British Columbia’s health-care system remains in crisis due to severe understaffing, while the B.C. government prevents thousands of doctors and nurses from returning to work.
The pandemic is essentially over today, or at least it is not the crisis that it was made out to be in 2020 and 2021. Forcing these willing workers to remain unemployed in 2023 is ideological fanaticism, devoid of science and common sense.
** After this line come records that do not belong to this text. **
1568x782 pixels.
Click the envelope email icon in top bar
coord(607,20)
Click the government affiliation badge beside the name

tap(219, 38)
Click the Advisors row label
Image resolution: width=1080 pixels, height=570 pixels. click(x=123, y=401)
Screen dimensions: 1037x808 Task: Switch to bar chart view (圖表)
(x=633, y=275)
Another applicant in this court action is Laura Koop, a certified vocational rehabilitation professional from Creston. Until she was fired in 2021 for not getting injected, Laura worked remotely with at-risk youth, the homeless, and vulnerable people who depended on her services to cope with the pandemic fallout. The B.C. government still refuses to allow Laura to return to work.
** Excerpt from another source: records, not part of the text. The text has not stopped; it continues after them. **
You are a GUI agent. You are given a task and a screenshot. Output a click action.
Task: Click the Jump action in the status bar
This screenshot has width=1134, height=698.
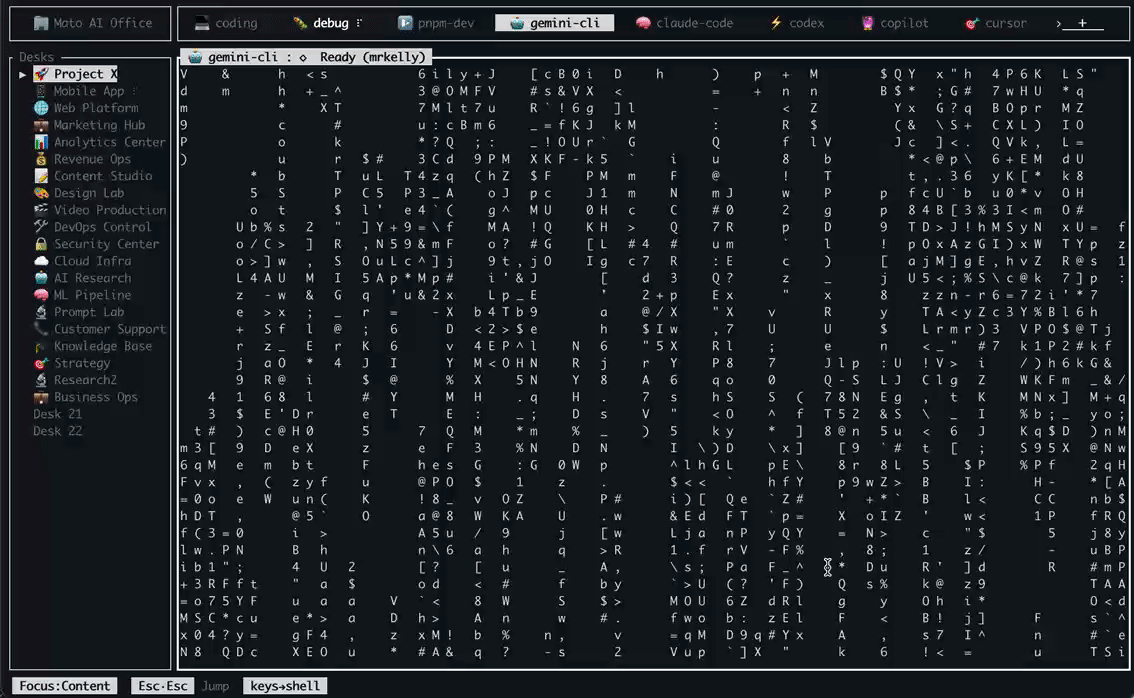tap(216, 686)

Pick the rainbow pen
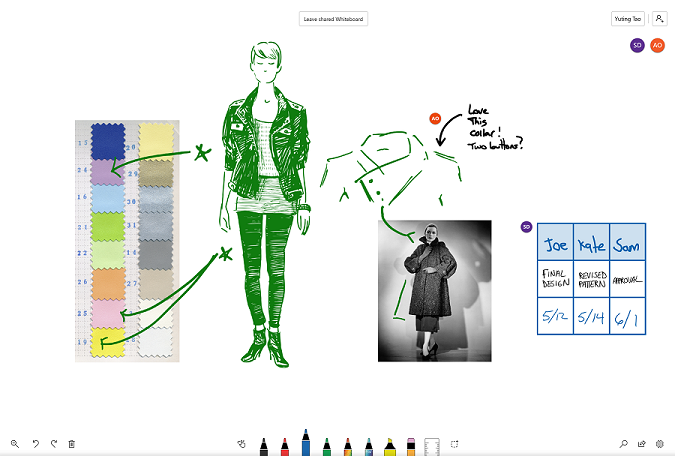click(347, 445)
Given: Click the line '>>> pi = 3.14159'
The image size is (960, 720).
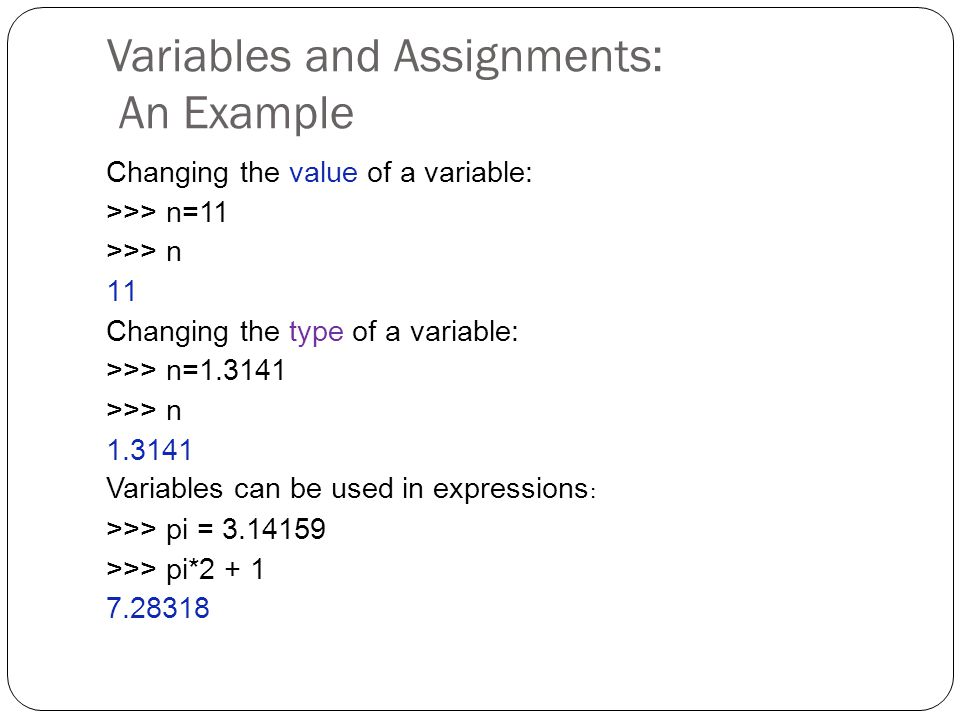Looking at the screenshot, I should (x=216, y=529).
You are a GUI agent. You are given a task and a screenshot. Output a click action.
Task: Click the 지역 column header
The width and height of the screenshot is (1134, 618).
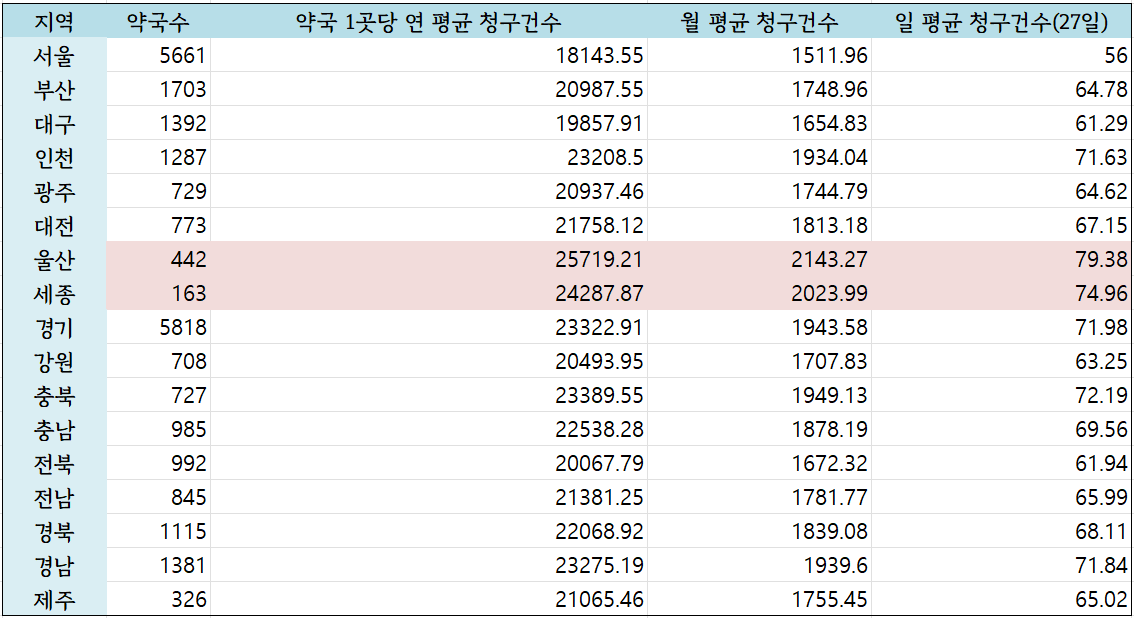coord(54,22)
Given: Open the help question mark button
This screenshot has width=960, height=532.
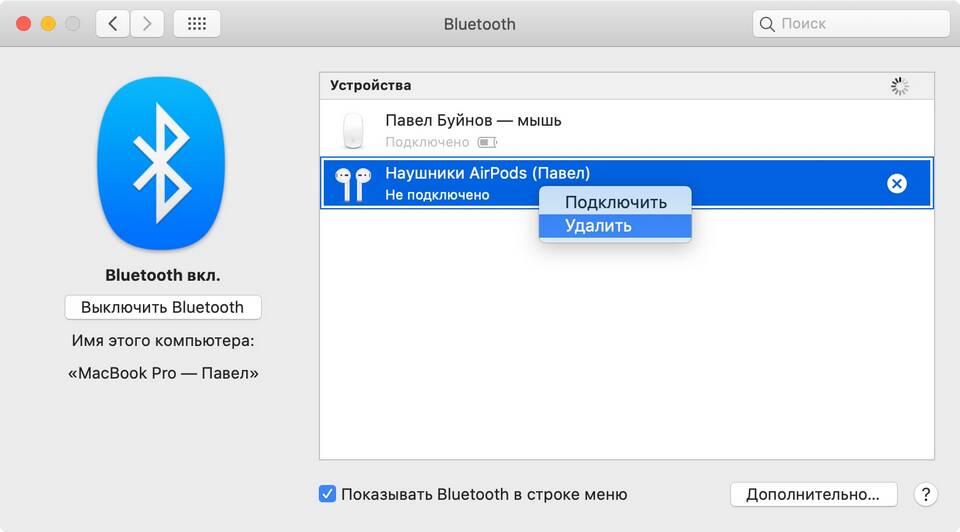Looking at the screenshot, I should (x=926, y=494).
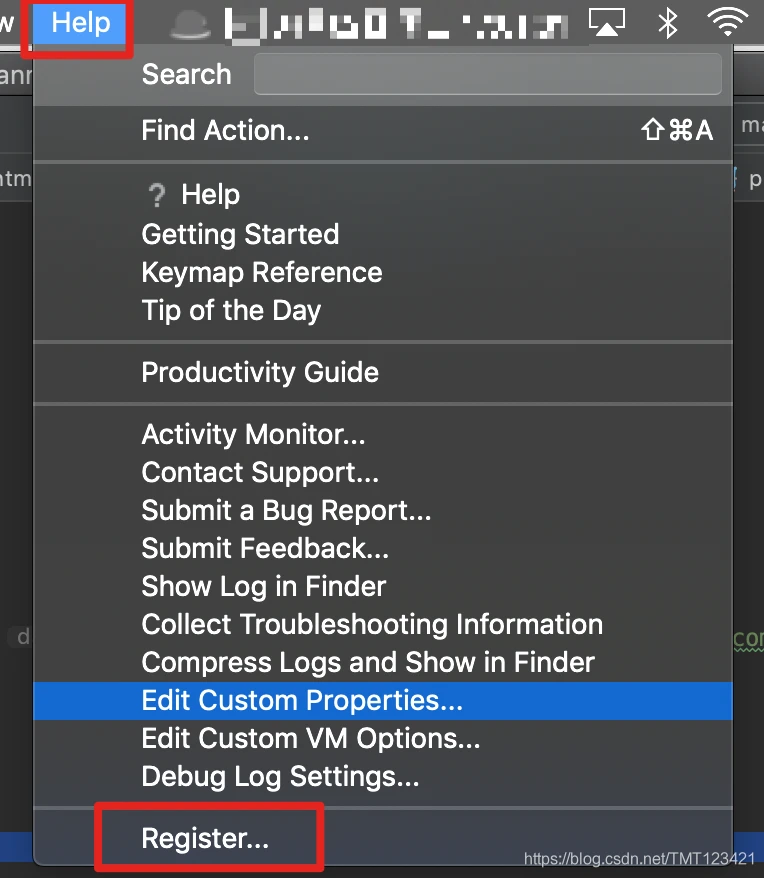Open the Keymap Reference item
Screen dimensions: 764x878
262,272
When these health-care workers exercised their charter right to bodily autonomy in 2021, it was already known at that time that the COVID-19 vaccine did not prevent transmission or severe outcomes. Therefore, if one had truly wanted to follow the science, getting injected ought to have been purely a matter of personal choice, without coercion or duress.
After firing thousands of health-care workers in 2021 for not getting injected with the vaccine, the B.C. government hired replacement contractors who were not required to take the COVID vaccine! This blatant unfairness violates the rule of law, not to mention the charter’s equality provisions, and places ideology ahead of science.
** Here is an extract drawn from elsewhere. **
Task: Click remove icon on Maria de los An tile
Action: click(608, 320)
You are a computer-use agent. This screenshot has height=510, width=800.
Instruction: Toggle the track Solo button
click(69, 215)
The fact that the B.C. government is still preventing Phyllis Tatlock, Laura Koop, and thousands of others from returning to work in November 2023 is not some accidental holdover from prior health orders. This is not a case of Dr. Henry absent-mindedly forgetting to repeal old orders.
On Oct. 5, 2023, Dr. Henry issued two new orders against health-care workers, requiring new hires to get injected with the new XBB.1.5 vaccine as a condition of working in the province’s health-care system. Even when COVID-19 is over, even when the COVID vaccines do not prevent transmission, even when there is no long-term safety data for these vaccines, and even when the former COVID vaccines have been shown to cause adverse reactions, the government’s injection requirement remains in force today, deliberately.
These vaccine-related employment regulations go far beyond any notion of what is reasonable in the free and democratic society envisioned by the Canadian Charter of Rights and Freedoms. The B.C. health-care system is suffering because the government failed to respect the right of workers to make autonomous medical decisions for reasons of conscience or religion. In other words, people are suffering and dying in B.C. hospitals today because the government did not—and does not—respect the right of workers to freely choose to receive or reject a controversial new medical treatment.
As a result, thousands of cancer patients, pregnant mothers, and vulnerable citizens at risk of illness, violence, addiction, and suicide remain cut off from their cherished and trusted medical caregivers.
This court action also raises the question of how far the government is willing to go in the future when it comes to disregarding charter rights and freedoms. While COVID may be behind us, the important process of holding politicians and governments accountable is not.